More than eight in 10 people who tested positive for coronavirus in England had no symptoms of the illness at the time, the latest monthly study for the Government revealed today.
The research, by Imperial College London, its sister NHS trust and Ipsos MORI, found that infection rates fell between June 19 and July 8 but there was an “increased infection intensity in and near London”.
The REACT-1 study is the largest in the country, with almost 160,000 people agreeing to undertake a random nasal and throat test sent to them at home, to check for antigens showing the presence of Covid-19.
A total of 123 positive samples were found from 159,199 tests, a rate of 0.077 per cent. This is down from 0.13 per cent in May, when 120,620 tests detected 159 cases.
But 81 per cent of positive tests in the latest period were in people who had reported no symptoms, such as a new, continuous cough, high temperature or change in taste or smell, either on the day of the test or in the previous week.
This compares with 69 per cent of asymptomatic cases in the study’s first period, from May 1 to June 1.
In London, the latest prevalence rate was 0.15 per cent, with 23 positive tests from 15,750 samples.
The lack of symptoms is a concern as it means people will have the ability to spread the virus without realising they are infectious. The report said asymptomatic people were “a potential source of ongoing transmission”.

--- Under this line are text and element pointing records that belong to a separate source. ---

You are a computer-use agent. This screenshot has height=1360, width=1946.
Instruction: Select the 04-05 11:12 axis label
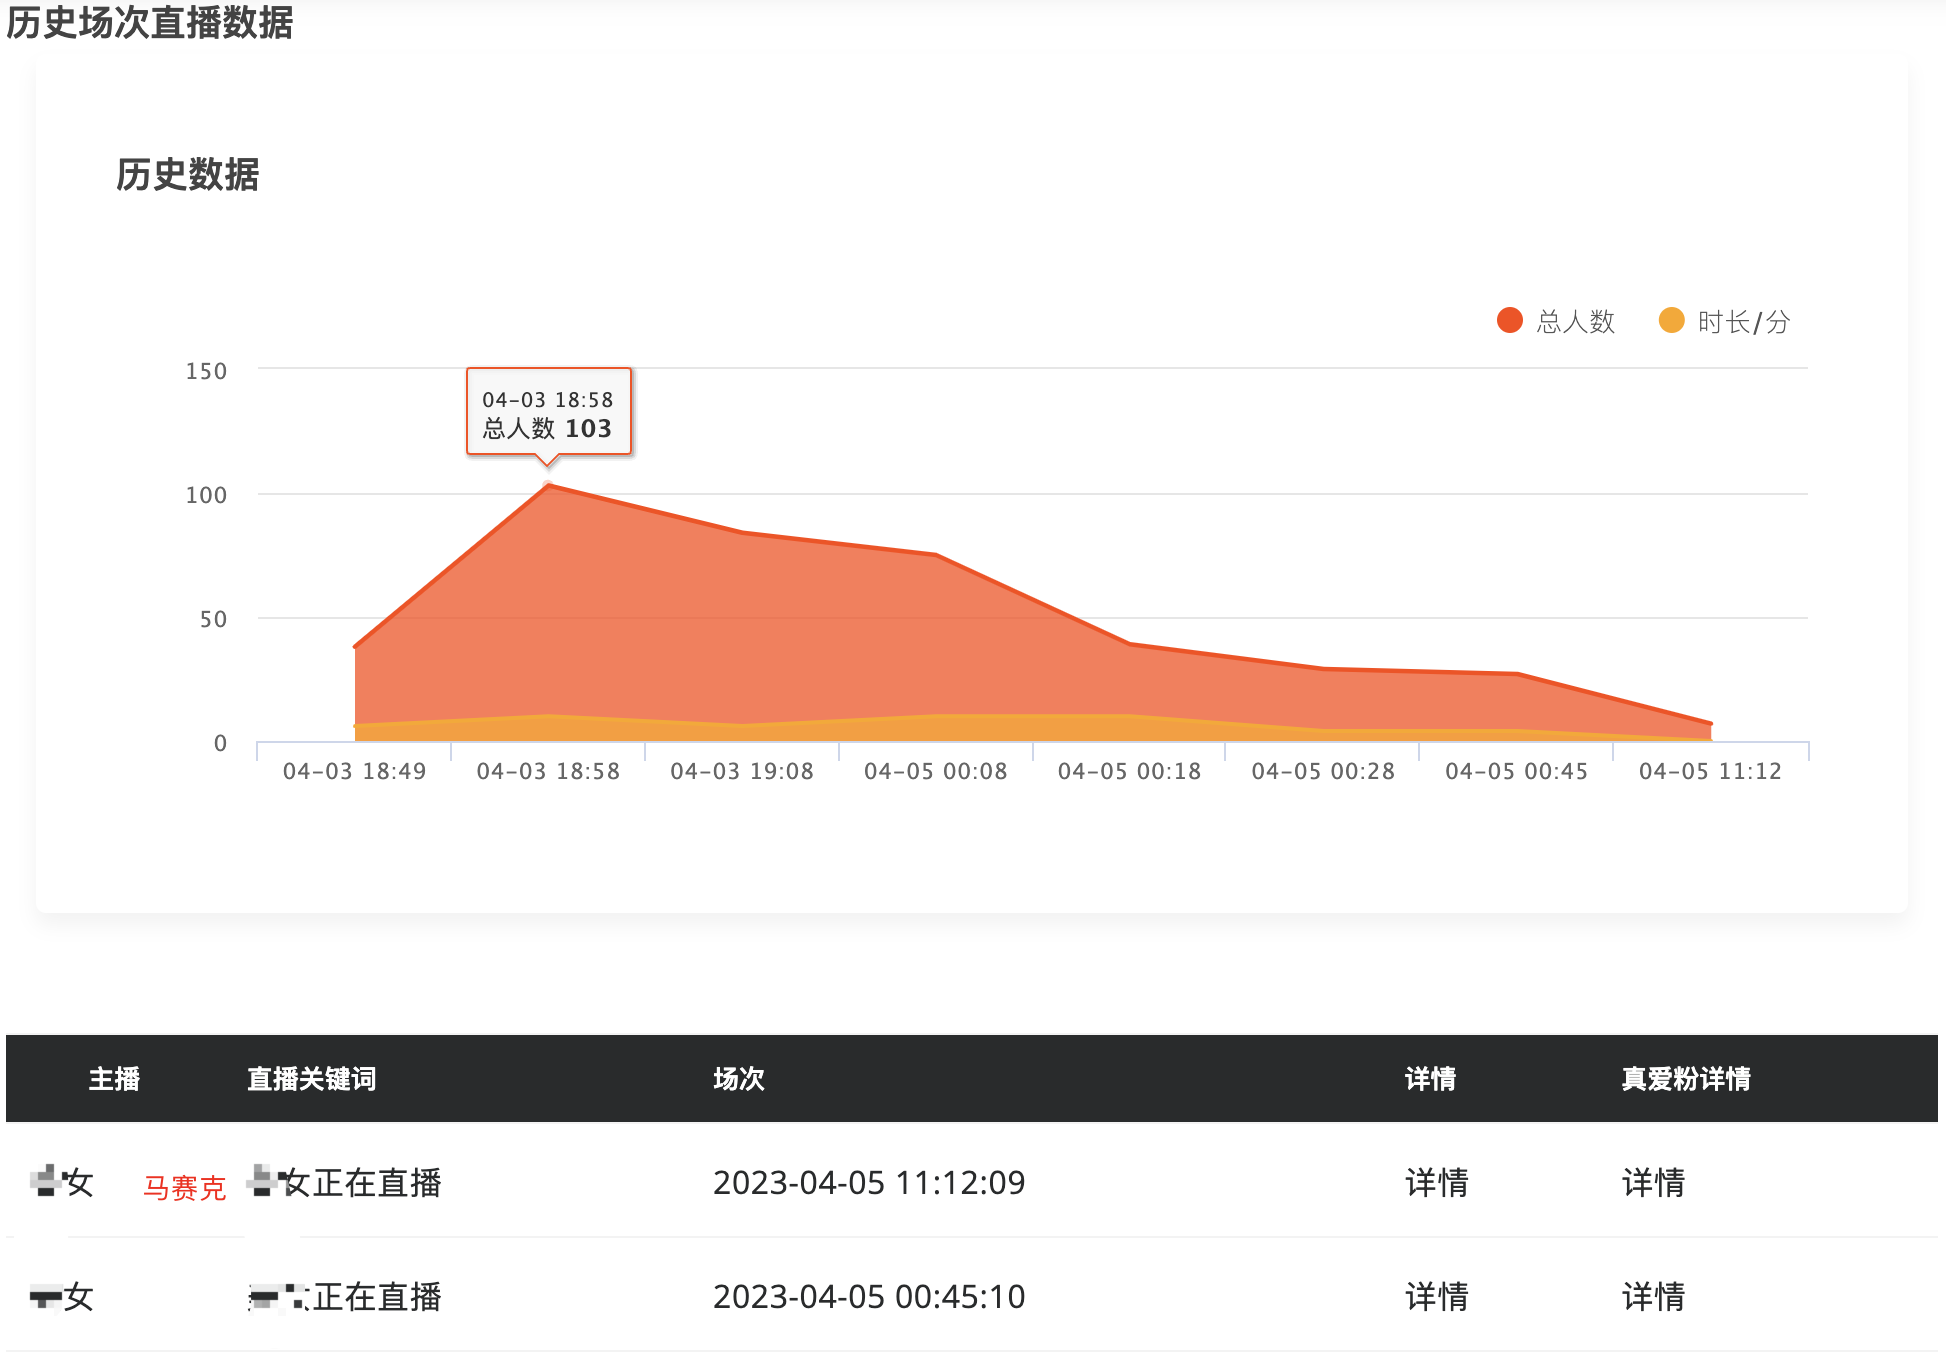click(1710, 771)
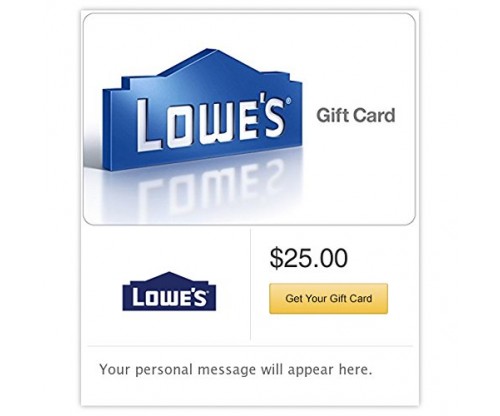Click the small navy Lowe's logo
The image size is (500, 416).
coord(169,291)
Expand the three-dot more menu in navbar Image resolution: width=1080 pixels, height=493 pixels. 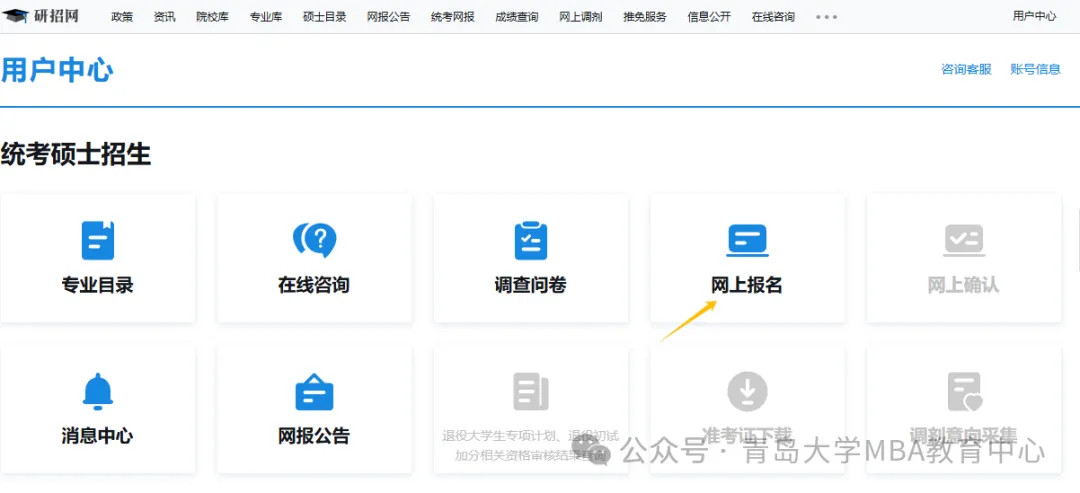[x=826, y=17]
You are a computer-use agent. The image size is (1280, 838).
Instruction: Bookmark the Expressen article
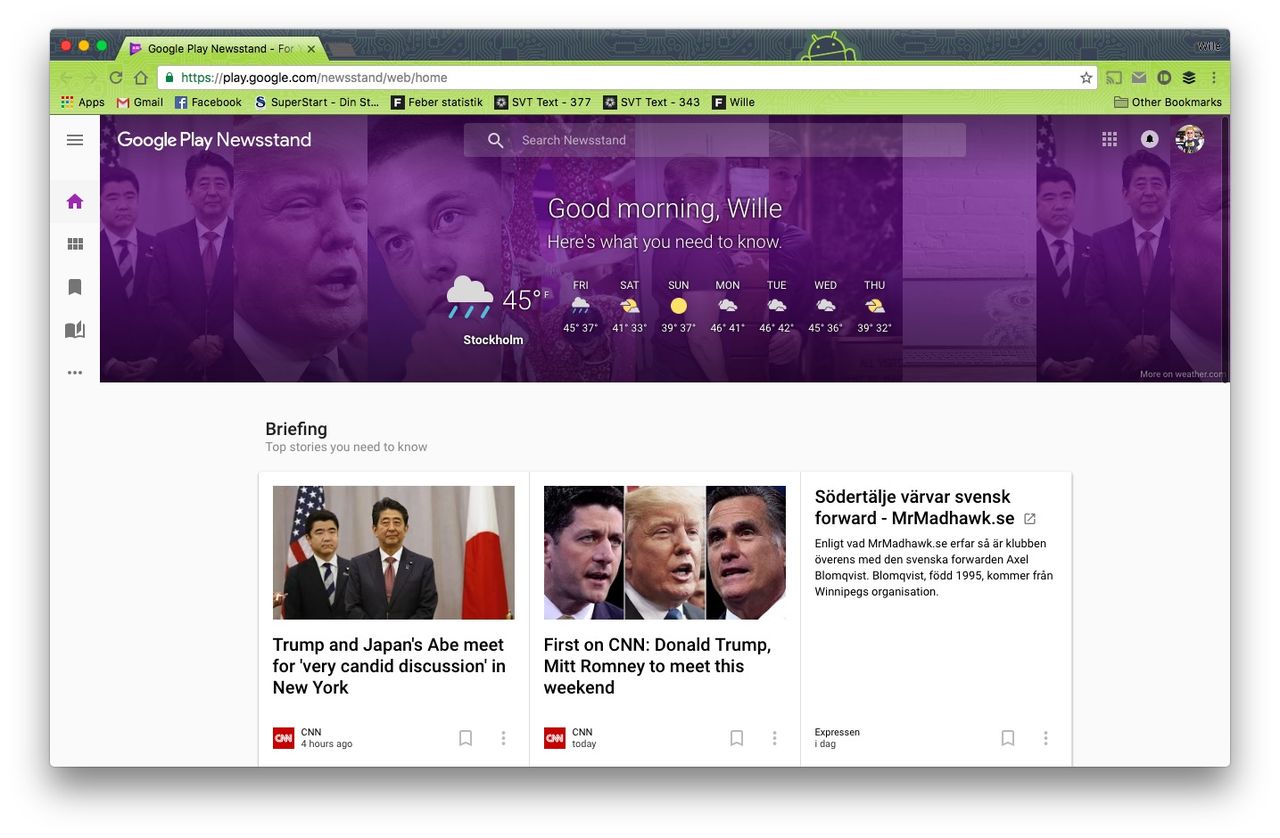pos(1008,737)
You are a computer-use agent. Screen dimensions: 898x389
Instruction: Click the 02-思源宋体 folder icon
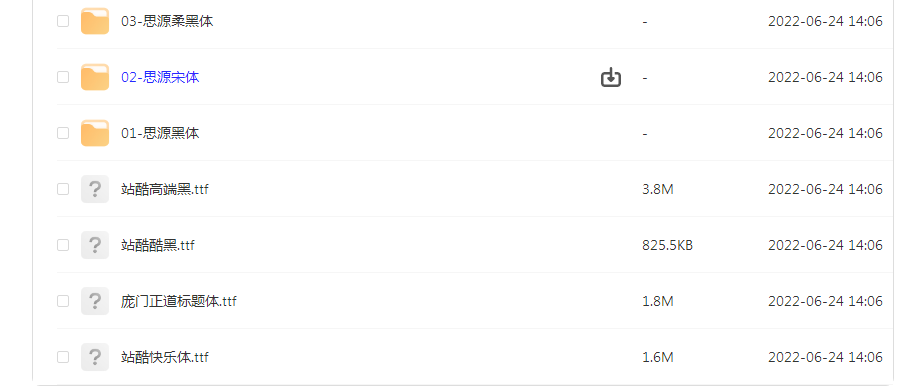[94, 77]
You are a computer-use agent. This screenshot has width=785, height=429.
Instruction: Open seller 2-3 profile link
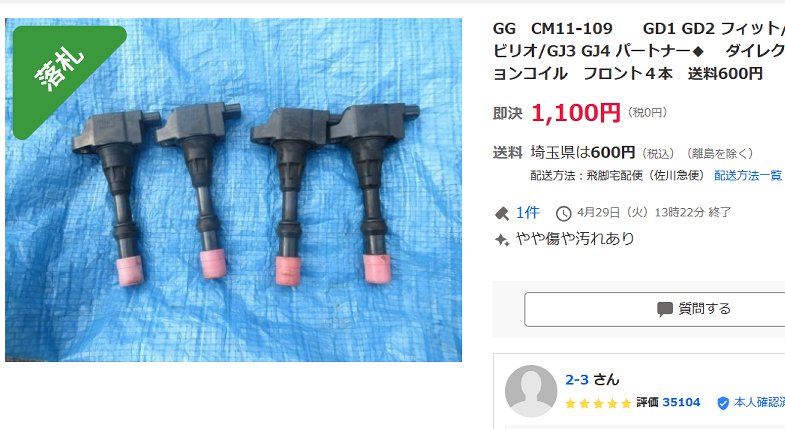coord(577,379)
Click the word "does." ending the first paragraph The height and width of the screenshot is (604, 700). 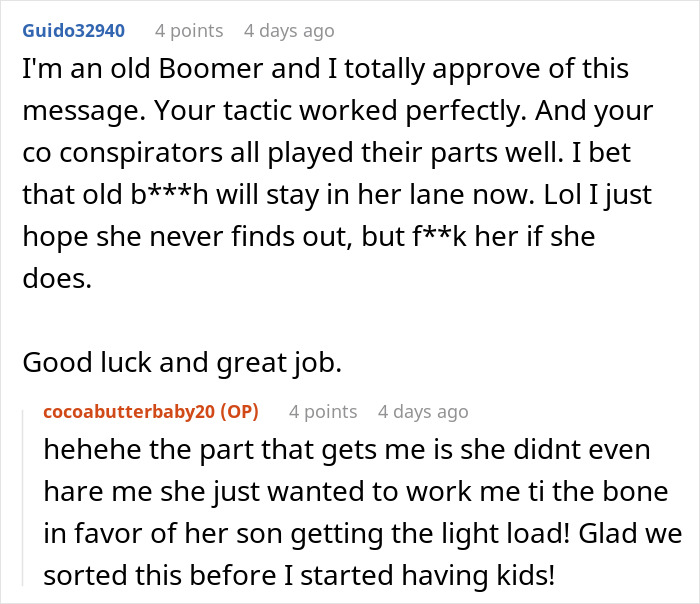coord(57,279)
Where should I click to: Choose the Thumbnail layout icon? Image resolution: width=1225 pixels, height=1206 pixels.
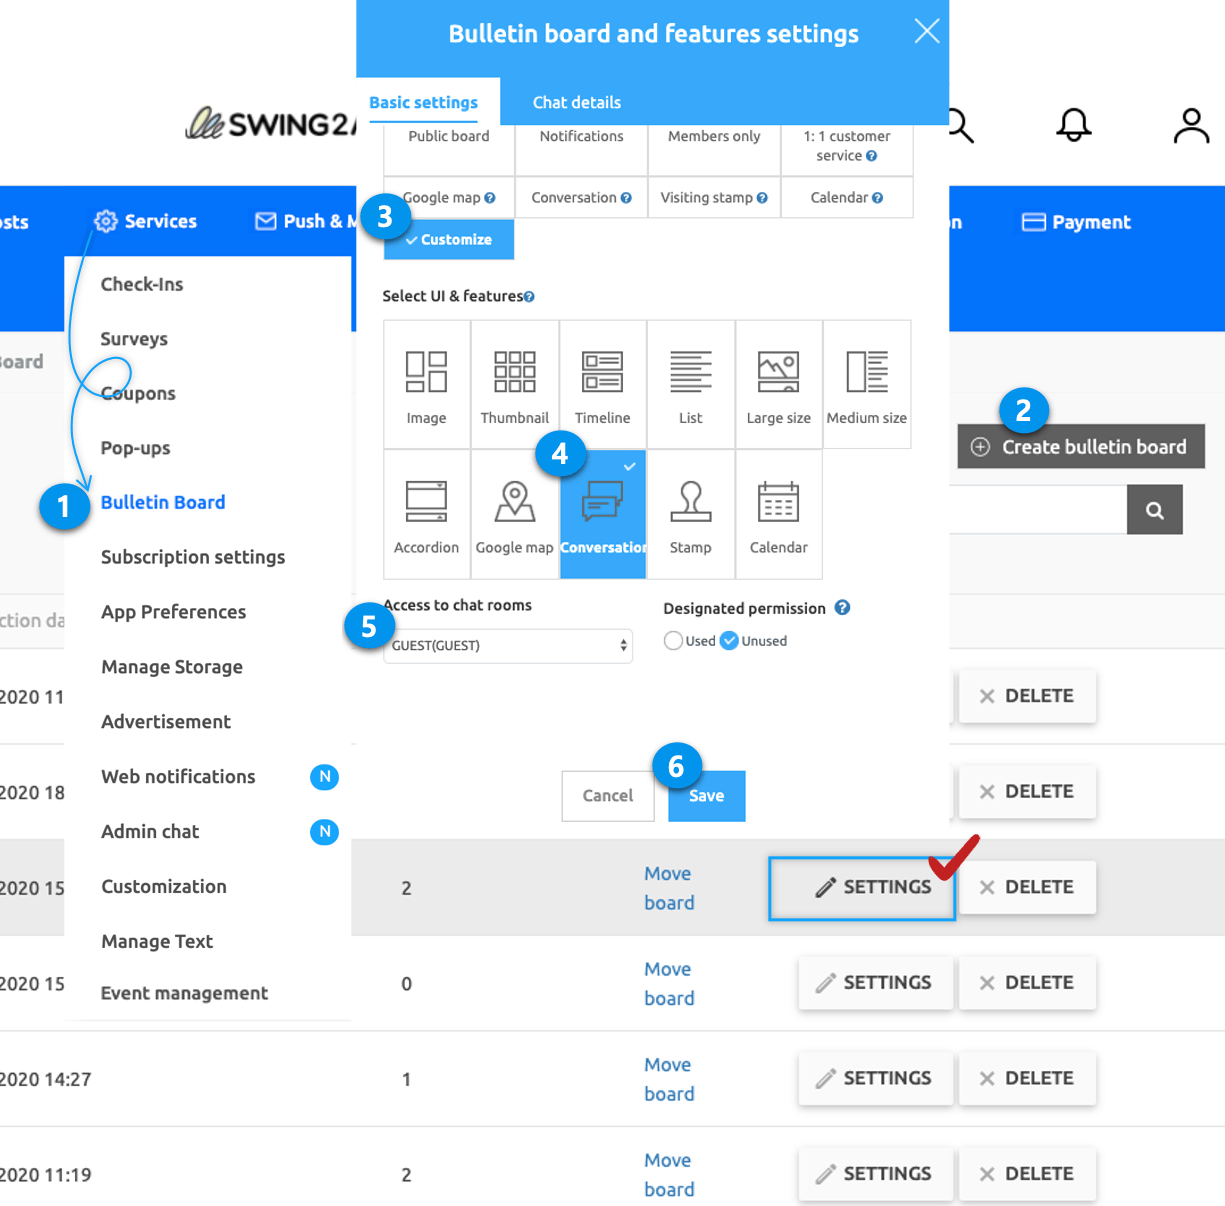pyautogui.click(x=514, y=372)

However they may have developed symptoms subsequently. The swab test does not show how infectious they were.
The second report covered a period when lockdown was eased, with more interactions outside the home and the reopening of non-essential shops.
The study said the prevalence of the virus halved every eight to nine days during this period, with an overall reproduction number of 0.58, compared with 0.57 in May.
At any point in the second study period, it is estimated there were 39,000 people in England with Covid-19, compared with 74,000 in May.
Health Secretary Matt Hancock said the research showed “we were able to keep rates of infection low as some restrictions were lifted”.
The first study raised concerns about higher infection rates in the 18-24 age group. The second study found a five-fold decrease in infection rates in this group but said people of BAME heritage were more likely to test positive.
Initial concerns about higher infection rates in health and social care workers were not detected for a second month, suggesting measures to curb transmission of the virus in hospitals and care homes were working.